**TASK DIRECTIONS**
Where does the word "entry" show up in the records? Copy every line that holds it.

Collected data
________________________
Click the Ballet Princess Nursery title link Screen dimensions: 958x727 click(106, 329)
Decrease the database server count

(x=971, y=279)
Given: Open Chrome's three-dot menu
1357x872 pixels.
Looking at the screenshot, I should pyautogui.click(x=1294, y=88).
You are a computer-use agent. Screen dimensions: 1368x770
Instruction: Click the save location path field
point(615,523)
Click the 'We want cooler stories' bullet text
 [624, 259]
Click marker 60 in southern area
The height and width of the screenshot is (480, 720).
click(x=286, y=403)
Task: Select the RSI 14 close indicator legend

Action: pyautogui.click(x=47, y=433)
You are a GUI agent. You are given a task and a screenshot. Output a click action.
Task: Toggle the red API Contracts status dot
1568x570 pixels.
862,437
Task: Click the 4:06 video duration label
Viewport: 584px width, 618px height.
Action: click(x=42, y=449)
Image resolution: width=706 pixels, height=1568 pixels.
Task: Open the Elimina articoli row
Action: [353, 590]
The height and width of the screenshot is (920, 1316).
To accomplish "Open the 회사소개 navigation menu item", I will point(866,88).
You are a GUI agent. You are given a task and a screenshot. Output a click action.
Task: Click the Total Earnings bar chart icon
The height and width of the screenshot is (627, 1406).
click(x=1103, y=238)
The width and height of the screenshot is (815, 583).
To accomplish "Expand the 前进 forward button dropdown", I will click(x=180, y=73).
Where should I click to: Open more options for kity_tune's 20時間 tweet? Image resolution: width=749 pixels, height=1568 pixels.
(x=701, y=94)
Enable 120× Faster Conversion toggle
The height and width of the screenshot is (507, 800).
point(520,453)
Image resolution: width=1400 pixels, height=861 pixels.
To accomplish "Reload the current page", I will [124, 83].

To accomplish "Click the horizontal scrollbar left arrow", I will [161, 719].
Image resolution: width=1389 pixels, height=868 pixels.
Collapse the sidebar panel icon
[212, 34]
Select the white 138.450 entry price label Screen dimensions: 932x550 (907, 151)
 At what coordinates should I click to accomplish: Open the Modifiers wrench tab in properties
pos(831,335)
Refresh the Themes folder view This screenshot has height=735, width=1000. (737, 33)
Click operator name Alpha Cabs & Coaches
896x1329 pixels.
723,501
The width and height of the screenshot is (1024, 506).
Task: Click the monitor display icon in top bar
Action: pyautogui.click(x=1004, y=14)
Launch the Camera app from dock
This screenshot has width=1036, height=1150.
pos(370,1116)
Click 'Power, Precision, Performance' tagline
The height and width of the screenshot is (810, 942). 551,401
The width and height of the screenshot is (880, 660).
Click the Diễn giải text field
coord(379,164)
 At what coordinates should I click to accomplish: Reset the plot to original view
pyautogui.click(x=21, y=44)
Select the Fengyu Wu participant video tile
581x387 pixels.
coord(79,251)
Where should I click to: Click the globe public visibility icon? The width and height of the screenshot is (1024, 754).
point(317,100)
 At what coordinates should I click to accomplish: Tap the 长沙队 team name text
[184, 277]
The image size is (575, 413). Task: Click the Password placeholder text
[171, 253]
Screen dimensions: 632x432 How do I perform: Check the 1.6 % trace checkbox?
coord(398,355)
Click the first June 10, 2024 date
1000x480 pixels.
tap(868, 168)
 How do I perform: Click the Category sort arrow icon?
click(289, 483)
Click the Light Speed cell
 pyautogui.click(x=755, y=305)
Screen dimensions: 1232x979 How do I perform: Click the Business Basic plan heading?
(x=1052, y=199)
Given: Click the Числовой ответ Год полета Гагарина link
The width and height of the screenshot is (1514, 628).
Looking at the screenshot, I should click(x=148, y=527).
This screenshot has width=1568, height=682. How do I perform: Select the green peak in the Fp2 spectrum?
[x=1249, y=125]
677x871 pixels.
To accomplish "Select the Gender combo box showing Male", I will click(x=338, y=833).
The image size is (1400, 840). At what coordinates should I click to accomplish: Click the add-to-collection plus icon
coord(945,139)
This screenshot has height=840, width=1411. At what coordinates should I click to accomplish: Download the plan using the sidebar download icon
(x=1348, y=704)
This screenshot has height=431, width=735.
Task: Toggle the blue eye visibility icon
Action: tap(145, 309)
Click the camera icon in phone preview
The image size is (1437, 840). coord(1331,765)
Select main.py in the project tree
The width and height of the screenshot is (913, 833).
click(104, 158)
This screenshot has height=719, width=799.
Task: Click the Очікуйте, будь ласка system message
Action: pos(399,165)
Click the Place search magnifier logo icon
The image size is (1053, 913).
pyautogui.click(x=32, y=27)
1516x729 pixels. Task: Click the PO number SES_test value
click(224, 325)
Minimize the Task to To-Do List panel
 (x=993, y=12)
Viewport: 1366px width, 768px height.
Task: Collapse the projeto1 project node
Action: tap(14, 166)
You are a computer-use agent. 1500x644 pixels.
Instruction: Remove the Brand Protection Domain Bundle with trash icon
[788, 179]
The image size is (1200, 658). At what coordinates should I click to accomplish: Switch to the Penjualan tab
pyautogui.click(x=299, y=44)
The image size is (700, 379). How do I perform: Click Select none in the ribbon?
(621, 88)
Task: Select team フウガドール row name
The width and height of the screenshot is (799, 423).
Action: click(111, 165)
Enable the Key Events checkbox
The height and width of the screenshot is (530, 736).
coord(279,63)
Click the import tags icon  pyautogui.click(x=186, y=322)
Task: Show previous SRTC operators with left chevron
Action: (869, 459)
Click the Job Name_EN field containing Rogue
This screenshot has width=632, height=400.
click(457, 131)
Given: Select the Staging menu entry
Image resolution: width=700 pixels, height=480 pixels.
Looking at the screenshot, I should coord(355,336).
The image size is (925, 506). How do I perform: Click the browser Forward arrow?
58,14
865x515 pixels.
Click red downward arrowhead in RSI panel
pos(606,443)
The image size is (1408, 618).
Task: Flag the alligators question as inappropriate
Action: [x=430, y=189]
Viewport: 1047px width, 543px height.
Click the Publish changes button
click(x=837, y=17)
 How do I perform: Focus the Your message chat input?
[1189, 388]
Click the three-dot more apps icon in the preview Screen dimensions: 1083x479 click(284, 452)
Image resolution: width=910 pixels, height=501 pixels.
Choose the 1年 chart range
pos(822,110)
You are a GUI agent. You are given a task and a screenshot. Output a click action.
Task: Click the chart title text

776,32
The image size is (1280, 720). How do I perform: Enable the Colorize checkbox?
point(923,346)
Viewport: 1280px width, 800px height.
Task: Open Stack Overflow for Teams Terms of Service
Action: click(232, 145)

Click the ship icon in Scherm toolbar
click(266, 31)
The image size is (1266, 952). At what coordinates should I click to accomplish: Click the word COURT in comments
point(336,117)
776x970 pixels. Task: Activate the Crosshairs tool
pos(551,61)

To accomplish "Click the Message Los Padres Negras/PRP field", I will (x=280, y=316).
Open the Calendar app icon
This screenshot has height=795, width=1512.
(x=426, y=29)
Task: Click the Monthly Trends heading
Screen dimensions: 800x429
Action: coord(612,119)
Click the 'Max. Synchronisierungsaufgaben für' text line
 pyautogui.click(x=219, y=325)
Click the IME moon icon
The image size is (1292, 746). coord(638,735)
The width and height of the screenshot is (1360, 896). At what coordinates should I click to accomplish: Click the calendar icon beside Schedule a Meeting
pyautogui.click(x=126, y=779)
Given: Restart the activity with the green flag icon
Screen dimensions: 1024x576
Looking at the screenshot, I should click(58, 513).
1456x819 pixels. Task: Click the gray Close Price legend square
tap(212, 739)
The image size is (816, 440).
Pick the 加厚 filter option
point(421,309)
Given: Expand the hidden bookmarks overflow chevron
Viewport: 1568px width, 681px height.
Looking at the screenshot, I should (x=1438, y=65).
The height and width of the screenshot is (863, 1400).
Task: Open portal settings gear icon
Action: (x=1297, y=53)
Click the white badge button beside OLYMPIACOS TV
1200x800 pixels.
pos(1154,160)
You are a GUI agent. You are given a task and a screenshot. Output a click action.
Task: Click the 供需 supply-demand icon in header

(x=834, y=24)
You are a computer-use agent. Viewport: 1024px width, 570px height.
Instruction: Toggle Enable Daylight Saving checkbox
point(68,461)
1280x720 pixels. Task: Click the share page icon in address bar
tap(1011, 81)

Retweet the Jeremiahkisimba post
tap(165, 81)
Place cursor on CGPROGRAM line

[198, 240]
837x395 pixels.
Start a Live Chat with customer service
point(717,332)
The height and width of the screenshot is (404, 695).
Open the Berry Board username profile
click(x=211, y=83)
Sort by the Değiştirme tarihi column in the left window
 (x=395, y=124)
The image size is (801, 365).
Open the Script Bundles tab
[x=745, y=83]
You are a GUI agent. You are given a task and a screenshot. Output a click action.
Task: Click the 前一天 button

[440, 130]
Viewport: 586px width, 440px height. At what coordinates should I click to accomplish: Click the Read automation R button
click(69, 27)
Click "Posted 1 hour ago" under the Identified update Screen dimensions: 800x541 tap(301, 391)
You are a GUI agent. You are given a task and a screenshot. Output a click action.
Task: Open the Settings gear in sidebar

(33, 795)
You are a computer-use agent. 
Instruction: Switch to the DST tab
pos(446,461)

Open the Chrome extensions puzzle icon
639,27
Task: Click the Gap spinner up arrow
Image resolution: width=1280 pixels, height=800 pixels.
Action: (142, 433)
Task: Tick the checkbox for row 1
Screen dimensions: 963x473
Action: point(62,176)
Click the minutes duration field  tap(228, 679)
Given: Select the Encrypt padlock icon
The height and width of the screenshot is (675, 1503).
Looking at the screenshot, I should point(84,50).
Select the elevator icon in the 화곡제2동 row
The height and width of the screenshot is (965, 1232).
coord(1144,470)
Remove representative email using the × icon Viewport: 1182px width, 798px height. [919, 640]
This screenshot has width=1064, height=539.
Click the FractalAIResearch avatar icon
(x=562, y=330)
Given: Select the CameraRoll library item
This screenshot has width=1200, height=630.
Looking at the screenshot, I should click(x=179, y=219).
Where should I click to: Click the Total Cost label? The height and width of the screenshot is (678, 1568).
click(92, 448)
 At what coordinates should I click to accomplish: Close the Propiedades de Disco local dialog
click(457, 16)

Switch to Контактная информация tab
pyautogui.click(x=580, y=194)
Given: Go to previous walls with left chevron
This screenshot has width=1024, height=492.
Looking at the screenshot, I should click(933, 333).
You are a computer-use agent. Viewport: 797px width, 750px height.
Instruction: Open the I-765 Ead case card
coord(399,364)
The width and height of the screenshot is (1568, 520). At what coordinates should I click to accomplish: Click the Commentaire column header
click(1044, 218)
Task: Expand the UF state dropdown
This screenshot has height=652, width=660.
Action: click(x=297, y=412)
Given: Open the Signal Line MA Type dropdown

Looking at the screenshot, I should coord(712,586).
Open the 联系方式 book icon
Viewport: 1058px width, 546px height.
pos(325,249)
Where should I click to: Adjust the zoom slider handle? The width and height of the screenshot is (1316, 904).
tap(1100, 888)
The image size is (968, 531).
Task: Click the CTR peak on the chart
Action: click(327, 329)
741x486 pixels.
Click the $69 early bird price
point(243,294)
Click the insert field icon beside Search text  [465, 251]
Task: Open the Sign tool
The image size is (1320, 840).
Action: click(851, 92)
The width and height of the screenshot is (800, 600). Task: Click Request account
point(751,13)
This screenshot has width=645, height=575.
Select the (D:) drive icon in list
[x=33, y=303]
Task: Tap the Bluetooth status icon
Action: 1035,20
________________________
**THE COMPLETED TASK**
Select the white 138.450 entry price label Screen dimensions: 932x550 (907, 151)
Given: Select the Staging menu entry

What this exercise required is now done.